Volvieron entonces las preguntas. ¿Por qué los criollos no pueden trascender a mayores instancias dentro de este torneo? Razones sobran, especialmente en el incómodo instante del análisis frío, con la ventaja de tener el resultado para emitir juicios de valor. Pero, lamentablemente, es deber revisar algunos factores que jugaron en contra de un mejor concurso del elenco dirigido por Carlos Maldonado.

A diferencia de otros representantes nacionales, línea por línea, Mineros tiene posiblemente el mejor plantel del país. Es una buena combinación de experiencia y juventud. Ante un rival menos linajudo, como lo era La Equidad, Mineros supo imponerse con suficiencia. Sin mostrar un juego brillante, pero dando destellos de esa efectividad que tanto esgrimen en el torneo local. Los guayaneses no enamoran con su juego, pero saben sacar resultados positivos. Y por ello sueñan, con razón, con la corona del Apertura.

También es cierto que chocaban contra un equipo que tiene muchísimas opciones de seguir avanzando en la Copa. Línea por línea, los pupilos de Jorge Fosatti cuentan con uno de los mejores planteles del torneo. Cerro Porteño es una máquina capaz de aplastar al rival que sea en el contexto que sea. Ya supo complicar a O’Higgins en Rancagüa —el día de los dos goles de Richard Blanco— y aplastarlo en Asunción. Los celestes eran la potencia emergente del fútbol chileno, lo mismo que Mineros en Venezuela.

Es cierto que el formato de competición en Venezuela ayuda poco. Que tampoco lamentablemente los calendarios en la Conmebol no están unificados y que un mayor orden dirigencial coordinado podría solventar buena parte de los males logísticos en los equipos nacionales. También lo es que la situación de los equipos venezolanos no es precisamente la mejor si es comparada, por ejemplo, con los sólidos equipos de Ecuador que, en esta edición, tienen cuatro representantes en los octavos de final (Liga de Loja, Emelec, Barcelona y Deportivo Quito). Aunque la inversión en nómina de Mineros es la mejor del país, en el concierto internacional, no es suficiente.

Además el formato de la competición desnuda buena parte de las carencias de los equipos nacionales. Una competición de ida y vuelta deja a los criollos dependiendo de un buen sorteo; un buen partido de local y amarrar un buen resultado en la visita. No hay pretemporada o larga preparación que valga. Aunque la andadura minerista hasta la fecha había sido buena, los pecados tácticos cometidos en dos de los cuatro goles, la falta de salida desde la primera línea de volantes y la falta de gol, justo cuando el ataque era una de las fortalezas del bando guayanés, jugaron en contra de sus opciones. Si a eso se le suma la envergadura del rival, resulta en un coctel mortal.

Otra vez será.

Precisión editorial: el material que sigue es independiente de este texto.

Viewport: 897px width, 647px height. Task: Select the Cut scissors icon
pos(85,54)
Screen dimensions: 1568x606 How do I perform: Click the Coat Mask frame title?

Un año antes fue Anzoátegui. Esta vez, Mineros. Los equipos venezolanos verán las instancias definitivas de la competición, nuevamente por la televisión. Pero no hay demasiado tiempo para los lamentos. A la incapacidad de los equipos nacionales de ponerse a la par de la medianía del continente, hubo que sumarle un cruce complejo. La realidad venezolana, lamentablemente, sigue siendo de luces y sombras. Como las luces que mostraron los guayaneses durante tres de sus cuatro partidos del torneo.